# Exponential functions

## Homework Statement

Solve the equation:
(1/9)^m = 81^m + 4

## Homework Equations

I know how to do a similar equation:
9^2p = 27^p-1

3^4p = 3^3p-1

cancel out the 3's because the base is the same.

4p = 3p-1
-3p -3p

1p = -1

## The Attempt at a Solution

I know how to do ones like that but when it comes to this I start to struggle with fractions. :'(.

I'm totally lost and cant even make an attempt to this equation. I'm not asking for the answer but just a maybe the first step or something to get me on the right path.

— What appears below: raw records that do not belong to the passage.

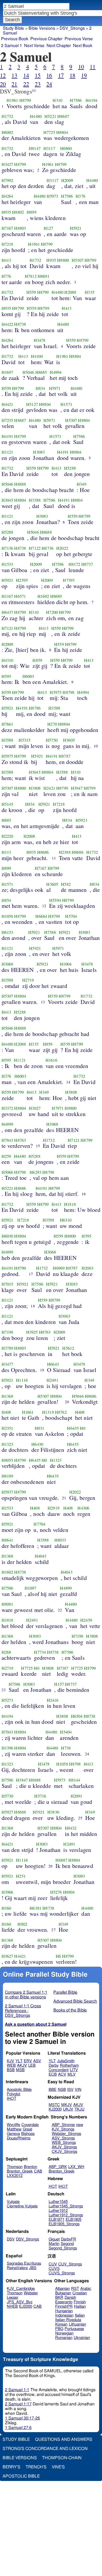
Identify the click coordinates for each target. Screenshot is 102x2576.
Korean (61, 2324)
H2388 (65, 852)
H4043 (41, 1556)
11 (92, 66)
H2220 (7, 836)
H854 (6, 900)
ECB (53, 2074)
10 (81, 66)
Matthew (14, 2129)
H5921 (76, 228)
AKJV (22, 2065)
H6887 (61, 1860)
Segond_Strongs (63, 2248)
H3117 (49, 148)
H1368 (7, 1396)
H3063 (64, 1316)
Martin (54, 2244)
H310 (57, 100)
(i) (34, 90)
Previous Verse (79, 39)
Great (27, 2129)
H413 (6, 260)
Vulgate (13, 2202)
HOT (53, 2186)
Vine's (58, 2467)
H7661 (7, 724)
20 (3, 84)
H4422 (7, 324)
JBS (32, 2268)
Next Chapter (59, 46)
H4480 (36, 116)
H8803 (20, 228)
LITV (74, 2070)
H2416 (53, 1700)
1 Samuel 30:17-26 (22, 2418)
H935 (6, 212)
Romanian (63, 2338)
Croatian (79, 2293)
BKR (59, 2298)
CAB (38, 2171)
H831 (39, 1428)
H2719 (28, 980)
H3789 (7, 1348)
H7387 (63, 1668)
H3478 (40, 340)
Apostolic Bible (21, 2476)
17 (61, 75)
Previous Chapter (46, 39)
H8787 (64, 756)
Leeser (12, 2298)
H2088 (70, 292)
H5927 (7, 1812)
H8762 (61, 1412)
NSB (62, 2090)
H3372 (7, 1108)
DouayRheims (18, 2138)
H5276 (56, 1892)
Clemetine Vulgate (22, 2206)
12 (3, 75)
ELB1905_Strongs (64, 2224)
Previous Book (14, 39)
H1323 (7, 1444)
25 (80, 1817)
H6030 (7, 1236)
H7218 (7, 244)
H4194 (91, 100)
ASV (37, 2061)
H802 (22, 1924)
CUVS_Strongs (62, 2273)
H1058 (7, 916)
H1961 (12, 100)
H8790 (20, 1268)
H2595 (22, 580)
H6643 (53, 1364)
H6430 (37, 1444)
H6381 (35, 1908)
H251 (21, 1876)
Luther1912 (58, 2211)
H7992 (7, 180)
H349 (81, 484)
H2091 (76, 1796)
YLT (18, 2061)
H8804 (62, 132)
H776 (6, 276)
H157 (59, 1684)
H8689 (56, 596)
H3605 (69, 740)
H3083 (39, 452)
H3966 (7, 1892)
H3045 (7, 500)
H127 (48, 228)
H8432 (71, 1828)
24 (49, 84)
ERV (28, 2061)
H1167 (7, 596)
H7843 (7, 1140)
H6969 (59, 1268)
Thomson (14, 2167)
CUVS (54, 2269)
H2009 (67, 180)
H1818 (70, 1204)
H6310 (66, 1220)
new (79, 2125)
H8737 (87, 564)
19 (84, 75)
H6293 (35, 1172)
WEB (11, 2065)
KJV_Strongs (63, 2129)
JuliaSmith (66, 2061)
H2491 (52, 1380)
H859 (37, 660)
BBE (52, 2090)
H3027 (35, 1108)
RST (75, 2289)
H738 (66, 1748)
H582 (66, 884)
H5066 (7, 1172)
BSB (11, 2070)
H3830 (53, 1812)
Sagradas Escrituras (24, 2263)
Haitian (80, 2306)
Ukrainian (82, 2338)
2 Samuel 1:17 (18, 2404)
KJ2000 (55, 2109)
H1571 (66, 404)
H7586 (76, 100)
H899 (31, 212)
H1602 (7, 1572)
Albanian (62, 2289)
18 (72, 75)
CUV (53, 2264)
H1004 (66, 964)
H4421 (7, 404)
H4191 (7, 436)
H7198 (7, 1332)
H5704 (71, 916)
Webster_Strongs (66, 2134)
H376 (80, 196)
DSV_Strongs (72, 28)
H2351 (7, 1428)
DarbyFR (68, 2239)
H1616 (51, 1060)
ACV (62, 2074)
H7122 (35, 548)
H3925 (32, 1332)
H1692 (43, 596)
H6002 (7, 132)
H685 (6, 820)
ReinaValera (17, 2268)
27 (53, 1929)
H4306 (83, 1508)
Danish (70, 2298)
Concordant (59, 2070)
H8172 (74, 564)
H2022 (62, 548)
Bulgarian (63, 2293)
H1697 (7, 372)
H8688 (20, 484)
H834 (40, 388)
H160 (6, 1908)
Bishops (28, 2134)
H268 (6, 1652)
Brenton (30, 2167)
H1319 (48, 1412)
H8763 (20, 1140)
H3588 (35, 500)
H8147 (35, 148)
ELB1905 (73, 2220)
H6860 (66, 148)
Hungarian (64, 2311)
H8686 (43, 852)
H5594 (55, 900)
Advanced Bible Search (75, 2001)
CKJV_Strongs (64, 2152)
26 (50, 1865)
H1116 (22, 1380)
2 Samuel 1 (11, 46)
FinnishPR (64, 2306)
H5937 (7, 1492)
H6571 (20, 596)
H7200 (52, 612)
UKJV (68, 2109)
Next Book (82, 46)
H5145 (7, 804)
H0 (82, 1428)
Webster (31, 2293)
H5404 (66, 1732)
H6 (58, 1956)
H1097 (30, 1588)
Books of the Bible (70, 2010)
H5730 (7, 1796)
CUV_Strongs (70, 2264)
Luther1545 (58, 2202)
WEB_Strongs (64, 2143)
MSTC (54, 2105)
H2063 (87, 1268)
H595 (6, 676)
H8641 (7, 1540)
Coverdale (30, 2125)
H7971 (58, 1108)
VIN (78, 2090)
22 (26, 84)
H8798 (68, 692)
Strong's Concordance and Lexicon (45, 2449)
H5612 (68, 1348)
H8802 (18, 212)
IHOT (11, 2099)
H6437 (7, 612)
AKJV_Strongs (64, 2147)
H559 (31, 292)
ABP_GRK (58, 2167)
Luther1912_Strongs (66, 2215)
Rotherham (69, 2065)
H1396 (7, 1748)
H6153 (7, 932)
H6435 (73, 1428)
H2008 (29, 836)
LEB (32, 2065)
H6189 (7, 1476)
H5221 (50, 116)
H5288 (70, 468)
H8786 (35, 708)
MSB (20, 2070)
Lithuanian (77, 2324)
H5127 (32, 404)
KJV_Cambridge (21, 2289)
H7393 (69, 580)
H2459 (86, 1620)
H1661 (28, 1412)
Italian (80, 2315)
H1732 (7, 116)
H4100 (37, 356)
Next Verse (34, 46)
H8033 (60, 1540)
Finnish (80, 2302)
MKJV (66, 2105)
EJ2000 (25, 2306)
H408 (6, 1412)
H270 (52, 724)
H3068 (7, 964)
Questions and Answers (63, 2439)
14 (26, 75)
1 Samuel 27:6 (18, 2428)
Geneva (13, 2134)
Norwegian (64, 2333)
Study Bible (13, 28)
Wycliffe (13, 2125)
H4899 (7, 1124)
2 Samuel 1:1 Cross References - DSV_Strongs (23, 2011)
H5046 (28, 372)
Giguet (54, 2239)
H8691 (43, 276)
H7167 (7, 228)
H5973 (52, 196)
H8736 (47, 548)
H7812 (31, 276)
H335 (89, 292)
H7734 (40, 1652)
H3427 (7, 164)
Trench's (36, 2467)
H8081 (7, 1604)
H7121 (7, 628)
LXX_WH (76, 2167)
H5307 (77, 260)
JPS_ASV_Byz (19, 2302)
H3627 (7, 1956)
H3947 (77, 788)
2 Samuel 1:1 (17, 2390)
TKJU (79, 2109)
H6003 (28, 676)
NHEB (12, 2306)
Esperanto (63, 2302)
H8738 (20, 324)
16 (49, 75)
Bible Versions (42, 28)
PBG (59, 2329)
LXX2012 (14, 2176)
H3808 (35, 788)
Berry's (11, 2467)
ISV (70, 2090)
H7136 (7, 548)
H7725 (49, 132)
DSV (11, 2239)
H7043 (7, 1732)
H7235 (7, 420)
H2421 (49, 788)
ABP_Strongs (63, 2125)
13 (14, 75)
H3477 (7, 1364)
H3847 (22, 1780)
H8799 (25, 100)
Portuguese (74, 2329)
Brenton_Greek (20, 2171)
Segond (67, 2244)
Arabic (85, 2289)
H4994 (55, 372)
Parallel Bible (65, 1992)
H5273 (7, 1700)
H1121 (7, 452)
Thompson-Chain (62, 2458)
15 (38, 75)
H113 (6, 852)
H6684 (41, 916)
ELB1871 (56, 2220)
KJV (10, 2061)
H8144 (74, 1780)
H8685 (41, 372)
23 (38, 84)
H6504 (77, 1716)
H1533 (7, 564)
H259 (6, 1156)
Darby (54, 2065)
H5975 (55, 692)
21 (14, 84)
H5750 (52, 740)
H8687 (63, 116)
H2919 (53, 1508)
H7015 (7, 1284)
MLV (71, 2074)
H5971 (55, 388)
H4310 (7, 660)
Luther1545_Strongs (66, 2206)
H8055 (7, 1460)
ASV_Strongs (63, 2138)
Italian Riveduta (68, 2320)
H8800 (63, 260)
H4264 (7, 196)
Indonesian (64, 2315)
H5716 (40, 1796)
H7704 (39, 1524)
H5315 (24, 740)
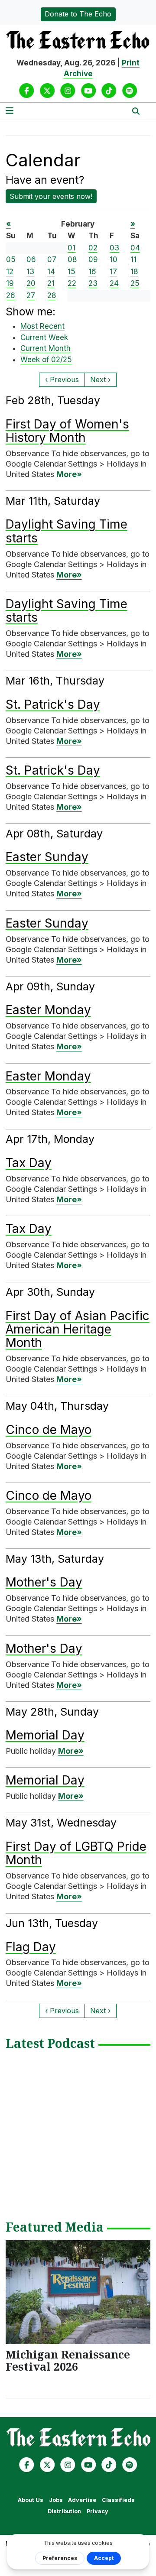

Related Precalculus Mathematics Homework Help News on Phys.org
How about converting some terms to powers of 9?

## Homework Statement

Solve the equation:
(1/9)^m = 81^m + 4

## Homework Equations

I know how to do a similar equation:
9^2p = 27^p-1

3^4p = 3^3p-1

cancel out the 3's because the base is the same.

4p = 3p-1
-3p -3p

1p = -1

## The Attempt at a Solution

I know how to do ones like that but when it comes to this I start to struggle with fractions. :'(.

I'm totally lost and cant even make an attempt to this equation. I'm not asking for the answer but just a maybe the first step or something to get me on the right path.
$$(\frac{1}{9})^m = 81^{m+4}$$

$$(9^{-1})^m = (9^2)^{m+4}$$

$$(9)^{-m} = (9)^{2m+8}$$

$$-m = 2m+8$$

$$-8 = 3m$$

$$m = - \frac{8}{3}$$

symbolipoint
Homework Helper
Gold Member
Corkey,

The way you manage your notation is very important: you wrote
(1/9)^m = 81^m + 4

2. Homework Equations
I know how to do a similar equation:
9^2p = 27^p-1

3^4p = 3^3p-1

cancel out the 3's because the base is the same.

4p = 3p-1
-3p -3p

1p = -1
which showed your original equation of difficulty to be very different from what you meant. In simple text-based expressiveness, you needed proper grouping saying (1/9)^m = 81^(m+4); The way you first wrote it, the "4" was not included as part of the exponent.